▶ **Alıştırma Metni**

========

CHP'nin esirleşmiş tutsaklaşmış yeni genel başkanı ateşle oynuyor Sayın Genel Başkanımızın Manisa'da ifade ettiği üzere. Ağzından çıkan kulağı duymuyor. Her meseleyi Türkiye'nin karşısına getirip bir tehdit vasıtası haline dönüştürüyor. Çünkü oturmuş olduğu koltuğu hazmedemedi. Sayın Özel'e on gömlek büyük geldi. Kaldıramadı. Çelişkide bocaladıkça yanlışı savunacak gerekçeyi bulma arayışına yöneldi.
"TÜRKİYE GÜCÜNE GÜÇ KATACAK"
CHP ve diğer eski ittifak ortakları Türkiye'nin şu anda önüne koyulmuş takozudur. 31 Mart'ta zillet ittifakının yerel yönetimlerde kalan bakiyesinin temizlenmesiyle Türkiye gücüne güç katacak.
Türkiye'de yerel yönetimlere hakim bir algı belediyeciliği var. Bir sosyal medya belediyeciliği var. Bir yalan belediyeciliği var. Bir iftira belediyeciliği var. Maske belediyeciliği var. Bunların hepsi 31 Mart'ta tasfiye edilecek. Türkiye umuda uyanacak. Türkiye yeni yüzyılda daha güçlü bir şekilde ilerlemek için güç toplamış vaziyette enerjisini toplamış vaziyette ileri atılmak için ben de varım diyecek.
Hiç kime boşuna hesap yapmasın. Cumhur İttifakı şu anda milletimizden muazzam ilgi ve destek görüyor.

========

▶ **Verilen Bilgiler**

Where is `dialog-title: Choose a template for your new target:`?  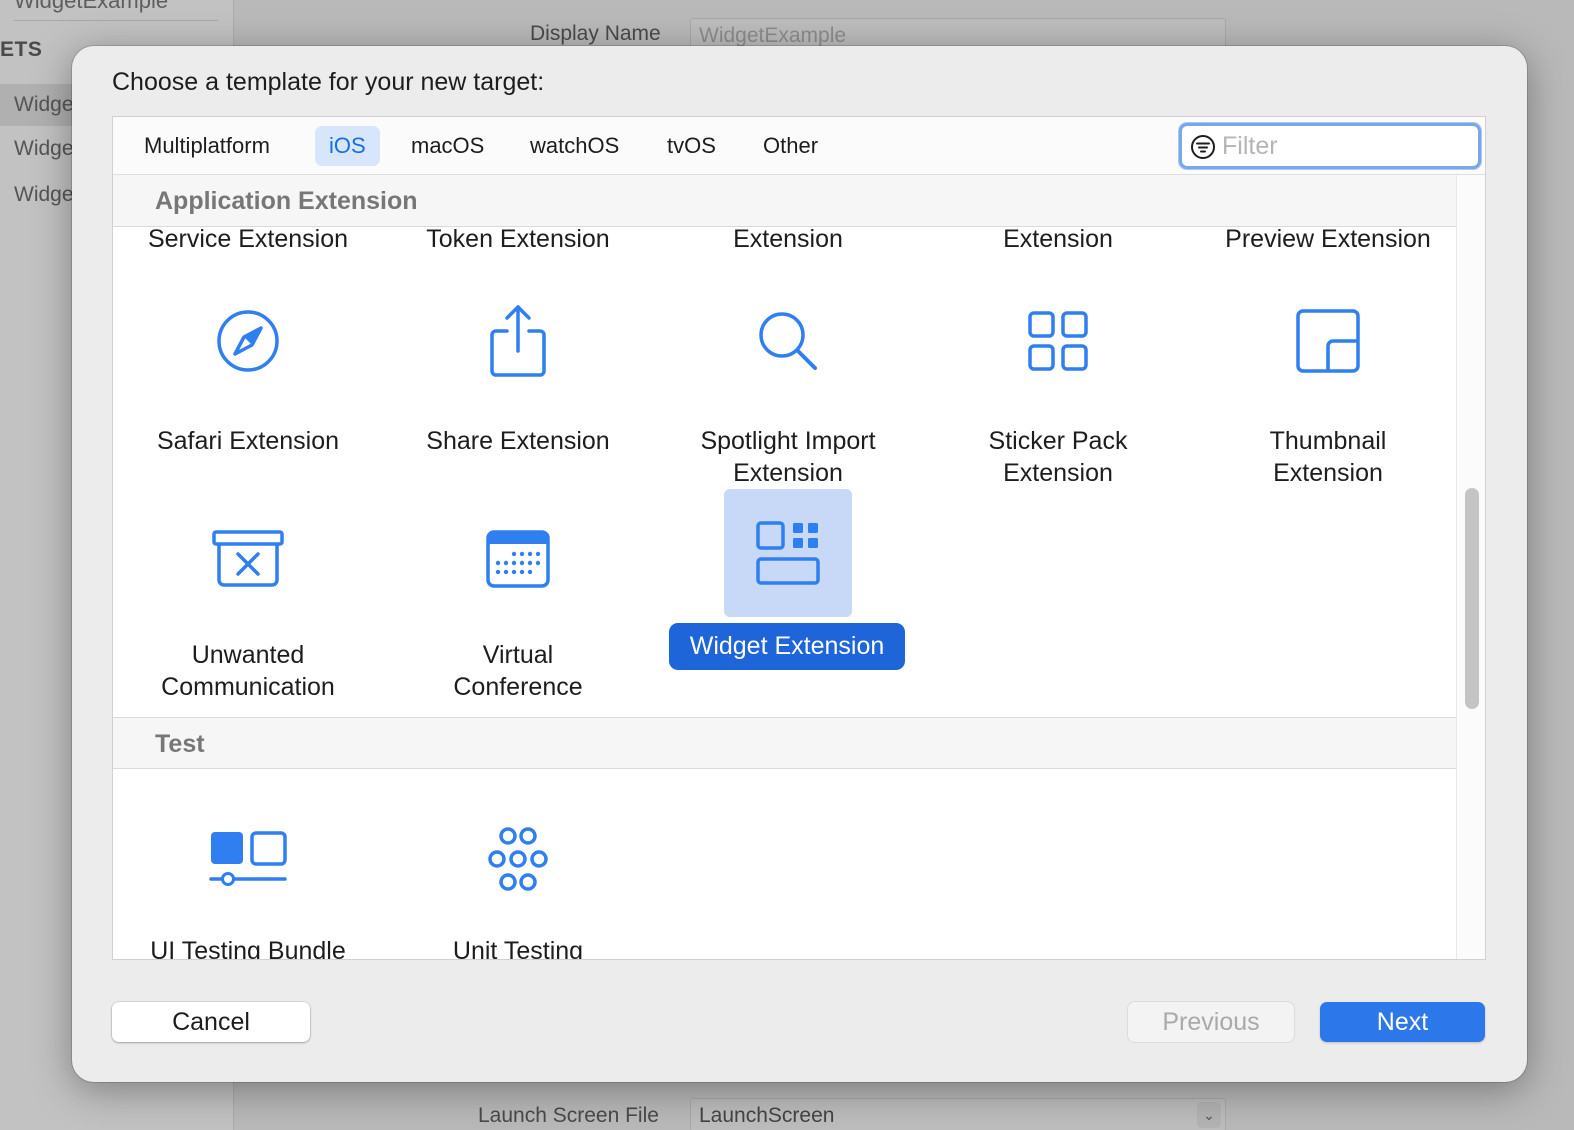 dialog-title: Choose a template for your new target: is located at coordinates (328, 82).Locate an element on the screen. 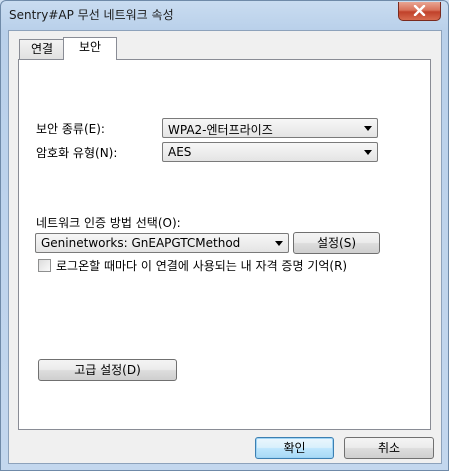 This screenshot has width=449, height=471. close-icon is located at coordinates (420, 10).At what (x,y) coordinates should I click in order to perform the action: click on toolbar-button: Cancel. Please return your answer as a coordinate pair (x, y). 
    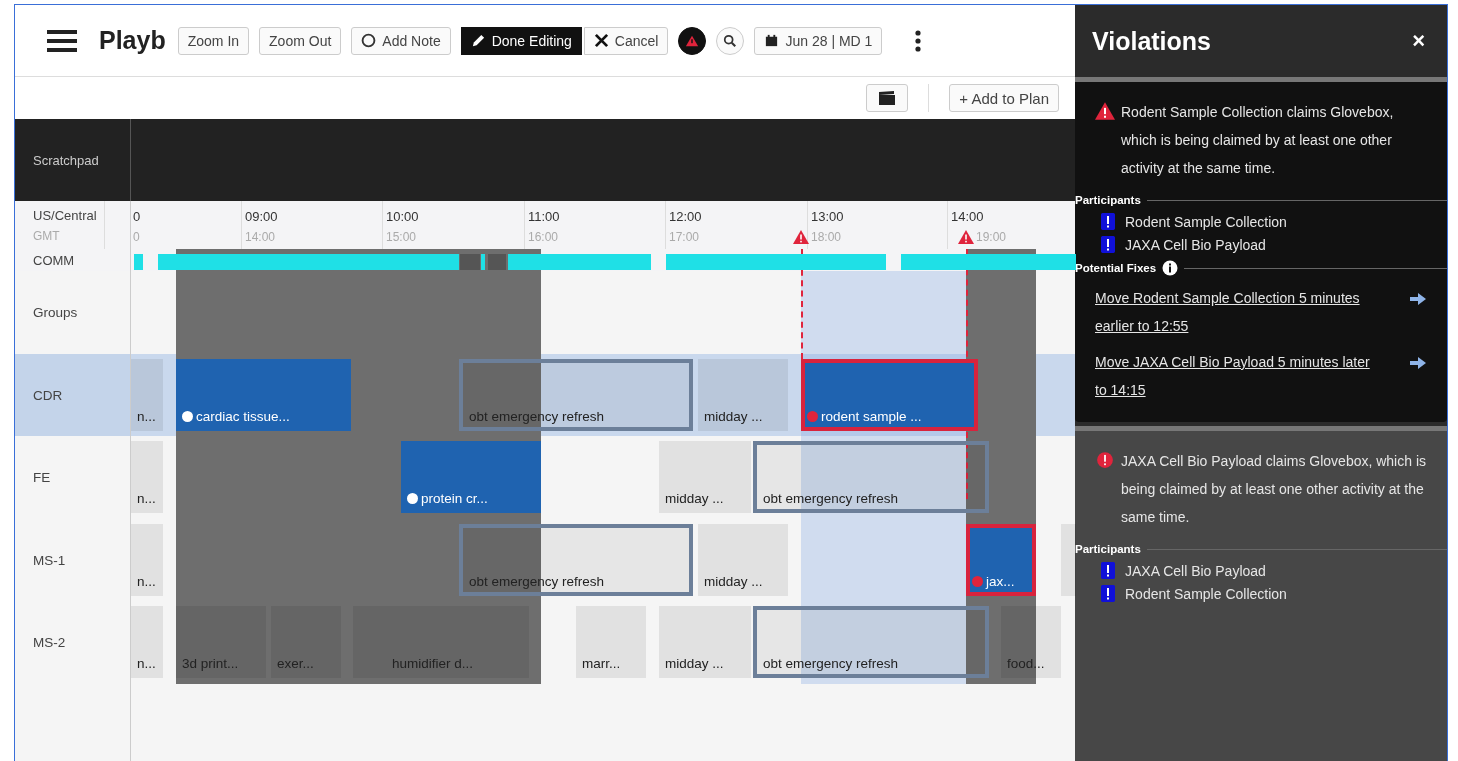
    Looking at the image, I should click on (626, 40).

========

▶ **Yapılacak Görev**
Alıştırma metninde 31 Mart'ta tasfiye edileceği söylenen belediyecilik türlerinin tamamını sıralayın. Yanıt verirken yalnızca alıştırma metnindeki bilgileri kullanın.

▶ **Görev Çıktısı**
- Algı belediyeciliği
- Sosyal medya belediyeciliği
- Yalan belediyeciliği
- İftira belediyeciliği
- Maske belediyeciliği